Cortrinkau's Blog

the grass just feels softer in bavaria

The grass just feels softer in Bavaria. The mosquitoes don't itch as much. Even when a bee stings, it barely hurts. (I am self-aware enough to acknowledge I'm probably being protected to some degree by how hard I'm romanticizing this place, though.)

I can't help but draw a contrast to the places I've spent time in in the US. My grandparents live in North Dakota, and when a mosquito from there bites you it itches for a month, or even longer if you're a wimp like me. Definitely enough to ruin your vacation. My grandfather drove us once to visit the field where our ancestors "overwintered" in a cabin, and we couldn't even make it across the field because of the bugs and the tall grass, how harsh and furchtbar itchy they are. We laughed about how soft our family has become over the course of just a few generations.

In Germany, in central Europe painters can paint en plein aire, where you take your easel and materials to an open field and just paint the landscape. The painting itself wouldn't get damaged by dust blowing into it, or bugs getting caught in the paint, because this is Europe and the landscapes are just more friendly, welcoming, more habitable. North Dakota is part of the Great Plains, with no natural obstacles to block the wind. In winter, it blows snow in your face at such speeds I can't feel my nose after walking more than a block. My grandfather, when I came inside to the foyer with its fireplace and heavy brick walls keeping out the cold, said "Think about how the Native Americans did it!" I genuinely cannot fathom it. I cannot fathom how anyone, using materials less windproof than solid brick, could ever survive in this environment for a full year. My grandfather always says 40 below zero is the same temperature in Fahrenheit and Celsius, and I used to just think of that as a cool fact with no relevance, but no: 40 below is simply the beginning of winter there.

I wonder if this radical contrast in environment contributes to the difference in attitude towards climate between Europeans and Americans in the Great Plains. Europeans love the environment and work to take care of it – fighting amongst themselves over whether nuclear is safe or clean enough, taking public transit, putting solar panels on rooves. Every Bavarian village I've seen has sported solar panels on top of dwellings. Whereas we have the North Dakota Access Pipeline sucking out 750,000 barrels of oil per day.

The difference is that nature feels like it's trying to kill you when you visit North Dakota.
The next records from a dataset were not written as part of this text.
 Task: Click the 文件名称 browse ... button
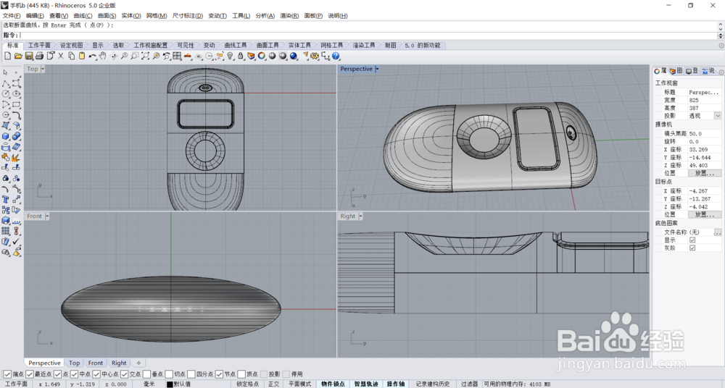[718, 232]
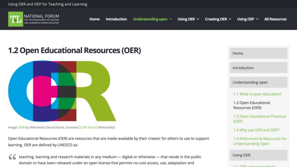
Task: Select the Using OER sidebar section
Action: click(x=258, y=155)
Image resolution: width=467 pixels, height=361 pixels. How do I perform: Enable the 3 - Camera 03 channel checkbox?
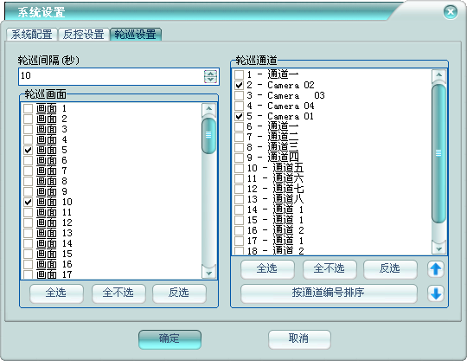coord(240,95)
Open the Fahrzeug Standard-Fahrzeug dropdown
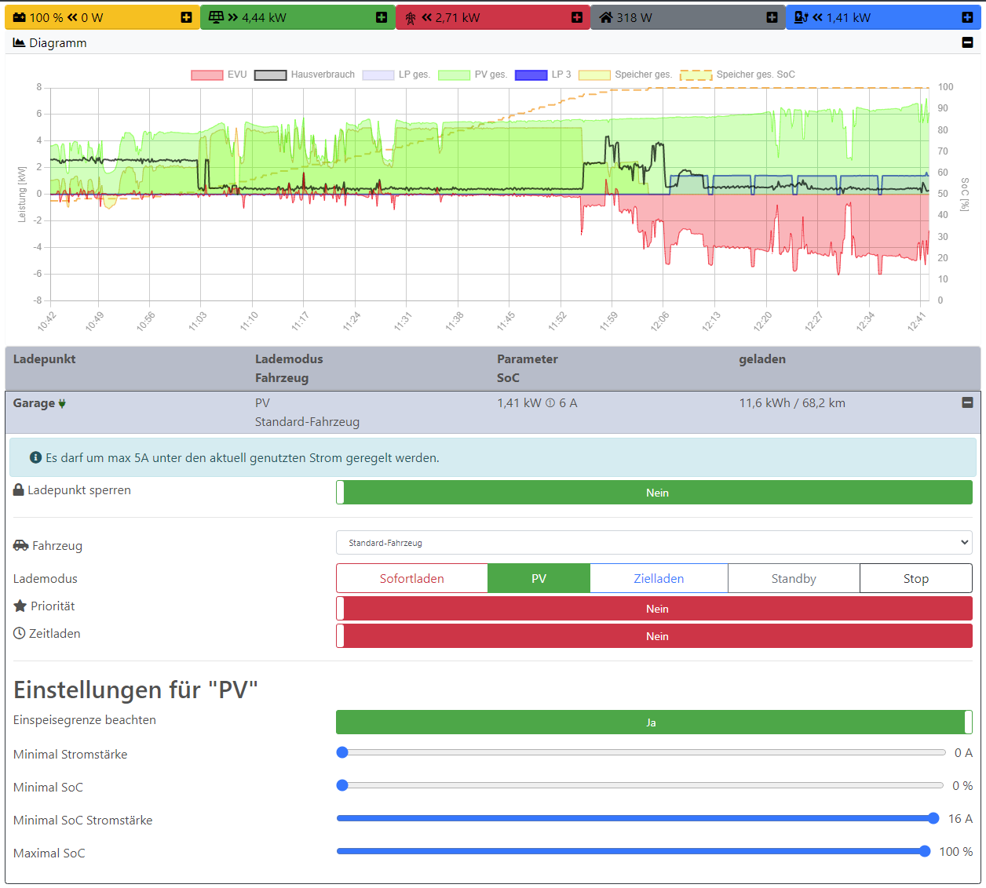This screenshot has width=986, height=888. click(x=654, y=543)
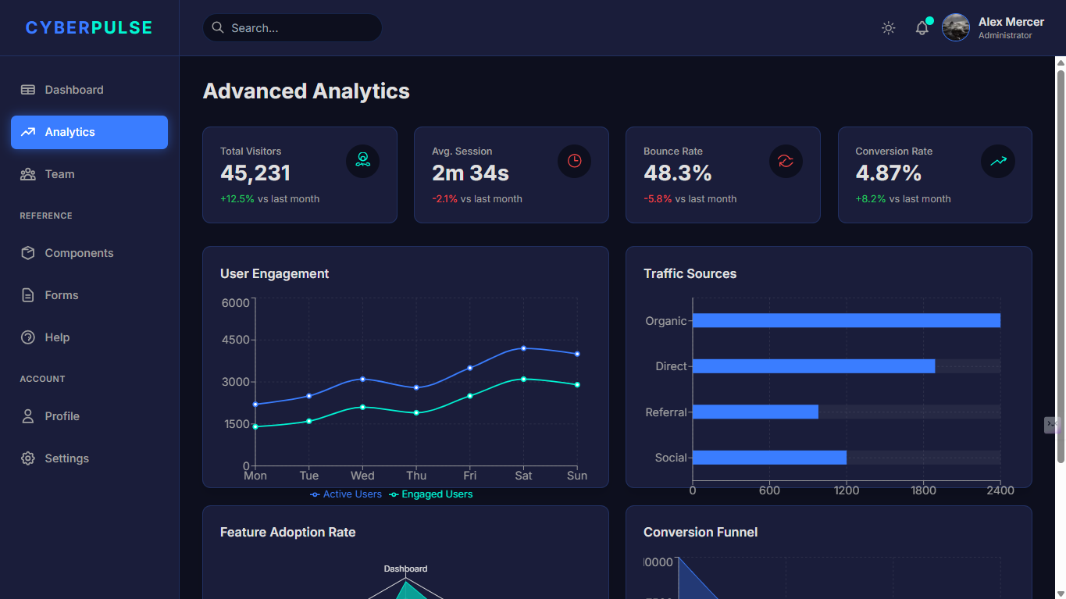Click the Avg. Session clock icon
1066x599 pixels.
click(x=574, y=161)

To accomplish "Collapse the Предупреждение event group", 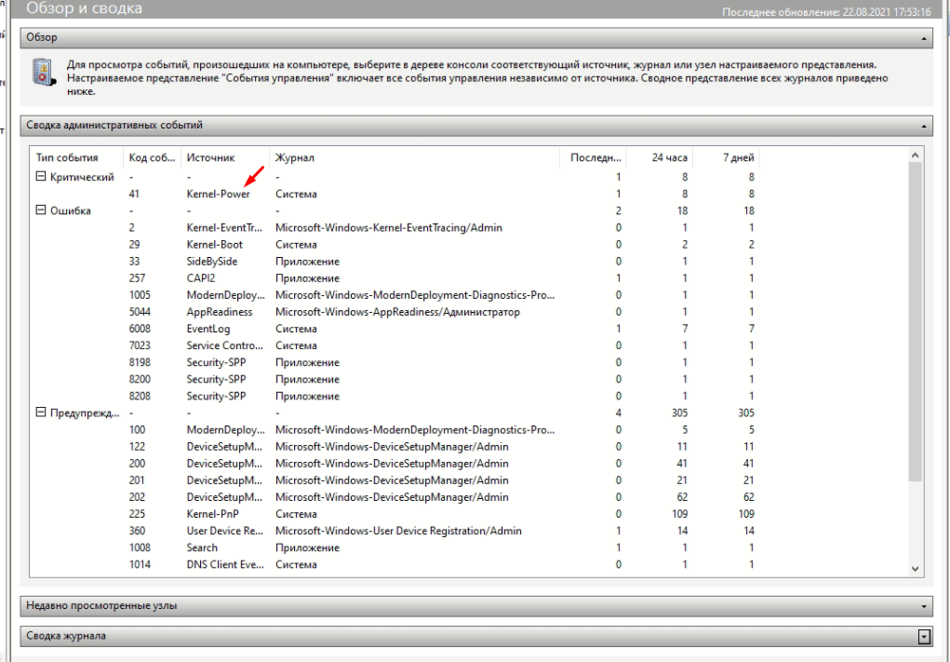I will (x=40, y=412).
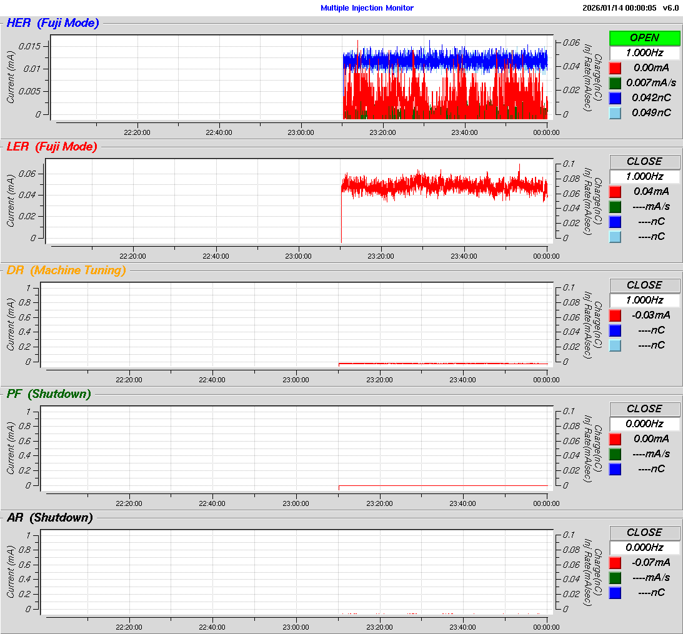Click the red -0.07mA swatch in AR panel
The height and width of the screenshot is (634, 683).
(x=615, y=563)
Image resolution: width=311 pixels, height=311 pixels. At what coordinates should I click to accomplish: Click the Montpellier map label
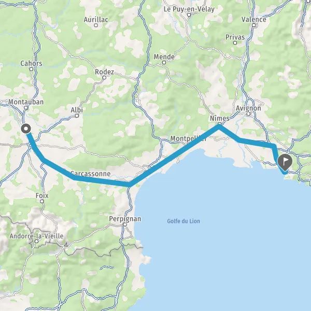click(189, 138)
Man versus nature, you start to see it as a force meant to be subdued. Fighting to exist. Whereas in Germany, summers are mild. Gentle even. There's no hostility from the sun, from bugs. The world is a comfortable place to live. You feel an inclination to protect this space we live on, and you have room to be magnanimous towards wasps and bees instead of cheering for victory in the war we wage on skeeters and biting horseflies. €5,000 fines for killing or even injuring a pollinating insect juxtaposed with highway billboards advertising how many mosquitoes their backyard device can zap.